Later that day, Cassie helped me unpack the new baby gear into her niece's future room - Cassie is an only child so as a best friend of mine I've already let her know she has no choice in being an aunt to our daughter. The nursery is still pretty bare even with the crib and rocking chair assembled (I promise to post some photos once it's closer to completion) but the colorful baby items sure did start to fill things up. 

As I wrote my thank you notes to all the kick-ass girl friends I'm so blessed to have in my life, I was overwhelmed with emotion. No, I wasn't crying... I was joyful. Cassie had said to me earlier that weekend that I was, "such an adult" referring to our newly purchased home and baby on the way. I stopped writing for just a moment and replayed the conversation in my head. 

"I can't believe how much has changed in the last couple years," I said. "I'm extremely grateful, but of course it can be overwhelming at times."  Something I said with emphasis at precisely the moment of unpacking a gigantic box of newborn diapers. Change is right! Literally, as in changing diapers for the next... how long until she's out of diapers?  

To my contrary, Cassie is living the single 'Sex and the City' lifestyle (as I like to call it) in downtown Chicago where she works for a trendy new startup company. She's got her own apartment in the ever popular Lincoln Park neighborhood that she shares only with her pup Hank. And while I'm busy here unpacking diapers, she's busy... well, not unpacking diapers. 
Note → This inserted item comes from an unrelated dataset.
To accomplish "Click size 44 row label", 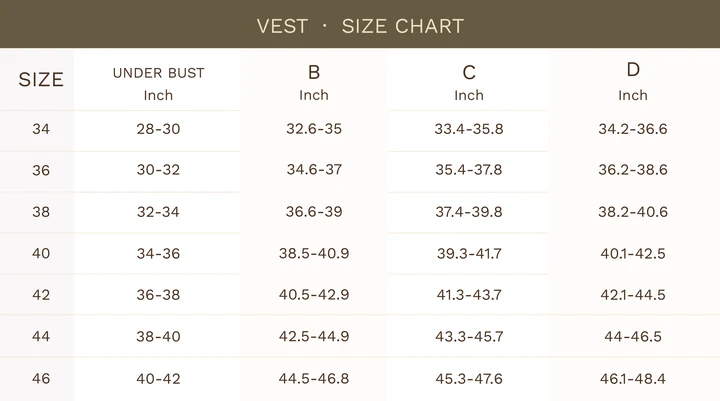I will tap(41, 336).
That said, I'm confident in saying that neither of us would ever trade places - not that we don't admire one another's lives. It's just that, the grass is not greener. The grass is grass and everyone's responsible for watering their own damn lawn. I know Cassie would like to someday have a house and start a family of her own just as I think fondly of my time as the single one living in the city. But life is about embracing the season we're in at this current moment... because those moments will pass before we know it. 

A few weekends ago our pastor shared a message about being in the present and about how the only thing we have for certain in this life is right now. Not tomorrow, not yesterday, but right this very moment. So often I catch myself planning for tomorrow - it's just part of who I am. I constantly struggle to make sure I'm 100% present where I'm physically standing at any given time. I've been warned that as soon as our daughter arrives, the time will fly as it never has before.

With these beautiful baby gifts rolling in and the nursery slowing coming together, it's hard not to live for the moment she arrives. But I keep reminding myself to enjoy my bump and the movements within, just as I'm sure I'll need to remind myself to enjoy her in her infant form because before we know it, she'll be toddling around our house leaving a trail of whatever snack she's eating at the time. 

I finished my thank you notes and placed them in the mailbox on our porch to be sent. And then I smiled. "Yes, much has changed in the last couple of years," I thought to myself. And just then, she kicked me.